El examen clínico reveló un desgaste vestibular significativo asociado con lesiones erosivas en los dientes anteriores superiores. La etiología parecía multifactorial, combinando desgaste mecánico y probable erosión ácida. Además de la evidente pérdida de estructura dental, los dientes 12 y 13 presentaban lesiones antiestéticas de manchas blancas que el paciente deseaba encarecidamente mejorar.
Esta situación clínica implicaba preocupaciones tanto estéticas como funcionales. La pérdida de esmalte y la exposición dentinaria provocaron hipersensibilidad ocasional, lo que aumentó aún más el malestar del paciente. Por lo tanto, el objetivo terapéutico no era sólo la mejora cosmética sino también la restauración de la convexidad anatómica adecuada, la eliminación de decoloraciones y la protección de la dentina subyacente.
En casos como este, está indicado un enfoque restaurativo. El objetivo no es preparar carillas completas y sacrificar innecesariamente el esmalte intacto, sino restaurar selectivamente sólo las partes faltantes de los dientes. Esto representa un verdadero desafío estético restaurativo: el material debe fusionarse con el esmalte restante, cuyo espesor varía según el área anatómica: más delgado en el tercio cervical y más grueso en el tercio medio.
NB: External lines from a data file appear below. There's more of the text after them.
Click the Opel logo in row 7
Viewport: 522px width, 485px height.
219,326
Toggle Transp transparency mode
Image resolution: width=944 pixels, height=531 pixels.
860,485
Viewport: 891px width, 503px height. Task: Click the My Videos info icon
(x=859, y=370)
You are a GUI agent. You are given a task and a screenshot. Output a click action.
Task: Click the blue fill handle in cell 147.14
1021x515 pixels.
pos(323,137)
Por este motivo, la selección del material es fundamental. El composite debe demostrar una excelente integración óptica, adaptabilidad y pulibilidad para lograr un resultado natural y armonioso.

Fig.2
Las fotografías clínicas iniciales muestran el estado basal del paciente desde diferentes perspectivas.
Son claramente visibles el desgaste erosivo, la pérdida de tejido dental y la presencia de antiestéticas lesiones de manchas blancas.
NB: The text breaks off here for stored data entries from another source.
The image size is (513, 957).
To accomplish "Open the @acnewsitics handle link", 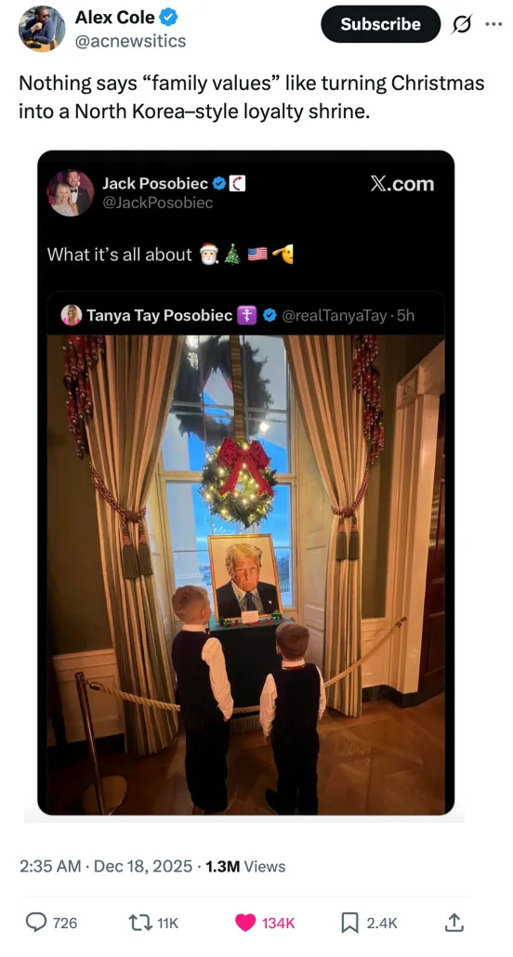I will tap(131, 42).
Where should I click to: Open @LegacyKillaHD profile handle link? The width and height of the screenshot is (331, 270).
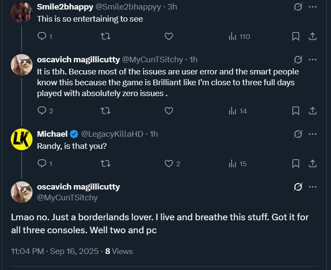point(112,134)
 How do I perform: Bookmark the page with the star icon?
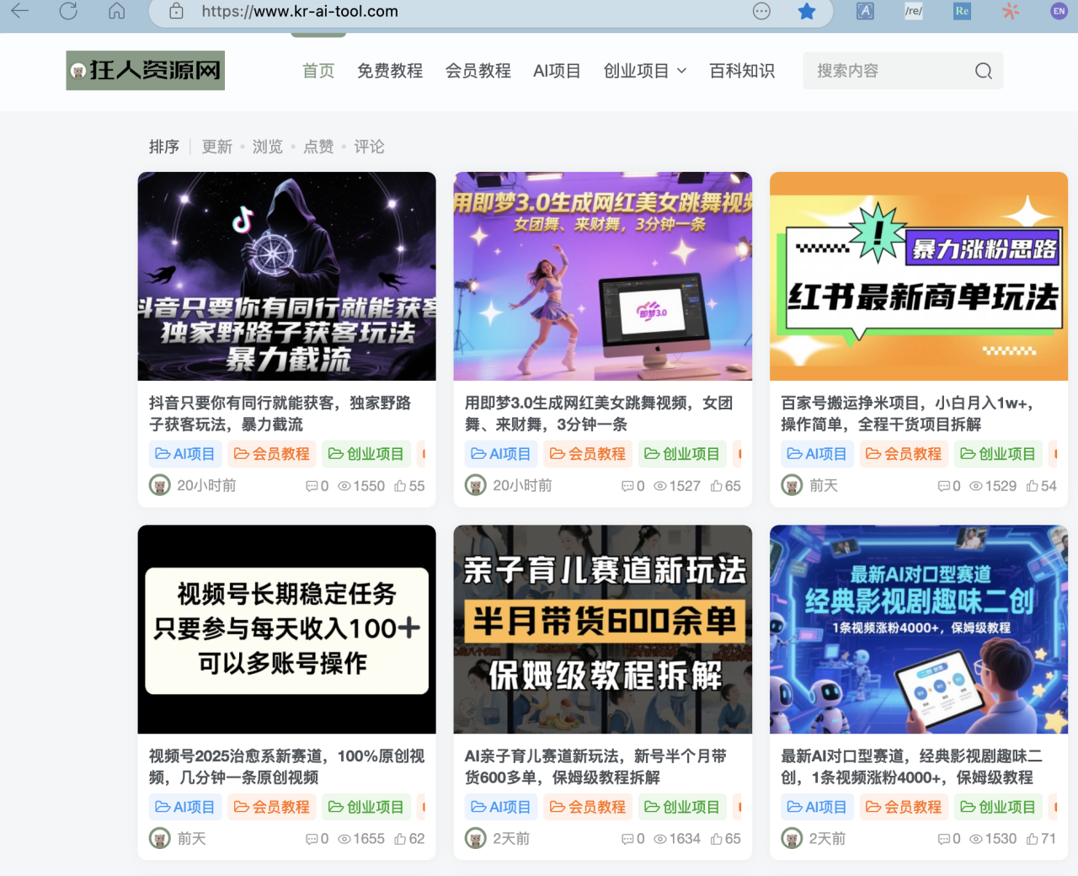tap(806, 11)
Las superficies vestibulares parecen aplanadas e irregulares, comprometiendo tanto la función como la estética.

Fig.3
El aislamiento con dique de goma es obligatorio en la odontología restauradora adhesiva. La imagen muestra un aislamiento adecuado antes de la fase de restauración.
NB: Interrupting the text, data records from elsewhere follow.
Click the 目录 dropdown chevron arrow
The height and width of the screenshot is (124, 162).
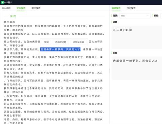click(x=147, y=16)
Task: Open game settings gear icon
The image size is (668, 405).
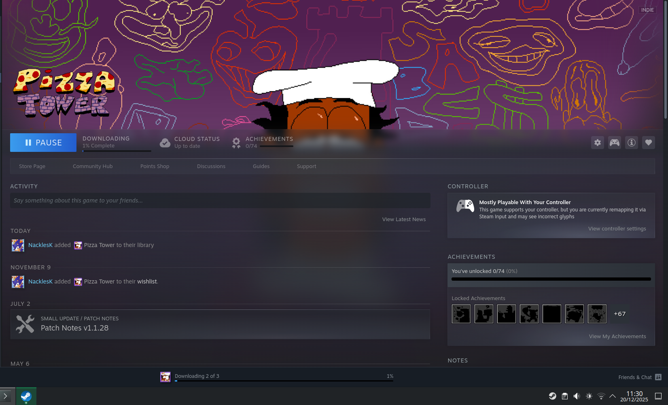Action: coord(598,143)
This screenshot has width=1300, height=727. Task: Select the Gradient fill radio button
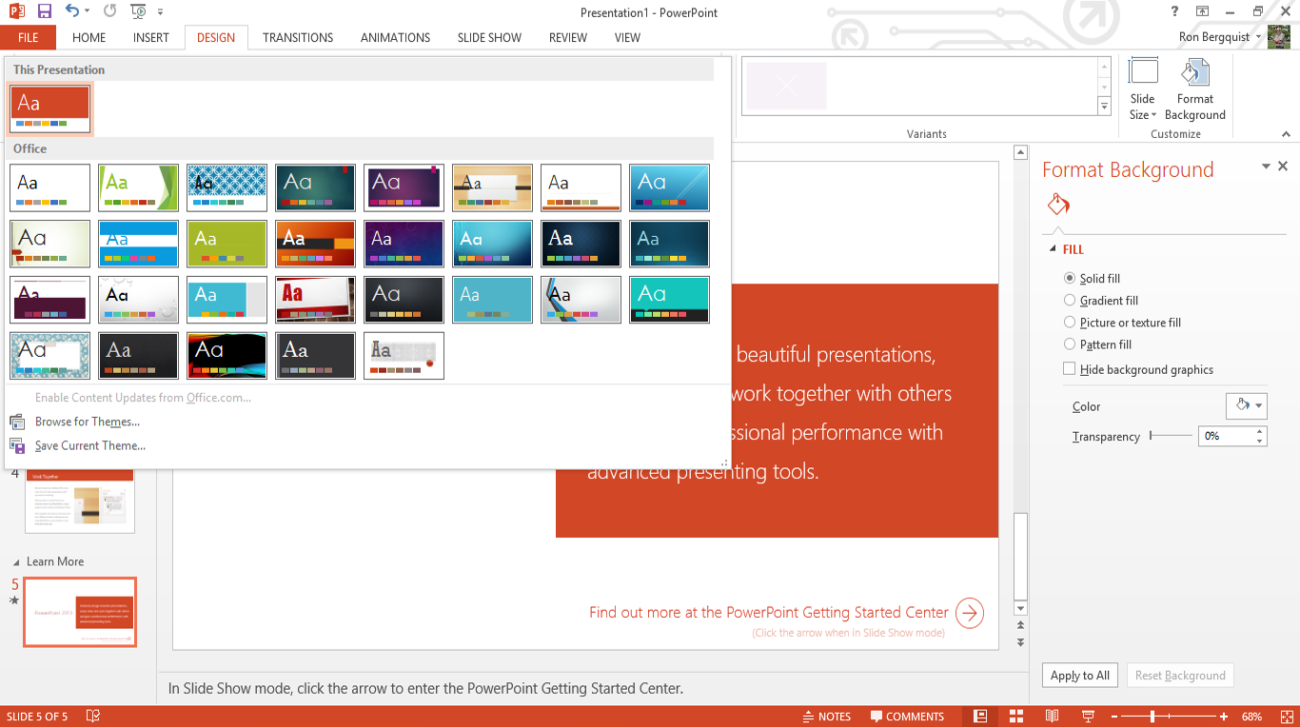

Utilizando una fresa redonda de diamante, las superficies del esmalte se limpiaron y regularizaron cuidadosamente para mejorar la adhesión. Sólo se prepararon las zonas afectadas por desgaste y decoloración, evitando la afectación vestibular total. El esmalte irregular requirió refinamiento para crear un sustrato de unión limpio y controlado.
En los márgenes, se utilizó una fresa de diamante de grano fino con forma de balón de fútbol para suavizar la transición entre la restauración y el esmalte natural, facilitando la combinación e integración óptica.

Fig.4
Los dientes aislados se muestran durante la fase de grabado. Los dientes 11 y 21 se grabaron con ácido ortofosfórico al 37% durante 30 segundos, siguiendo el protocolo de unión del esmalte.
Para los dientes 12 y 13, debido a la presencia de lesiones de manchas blancas, se realizó un procedimiento de infiltración de resina antes de la fase restaurativa para reducir la visibilidad de las lesiones y mejorar la estética general.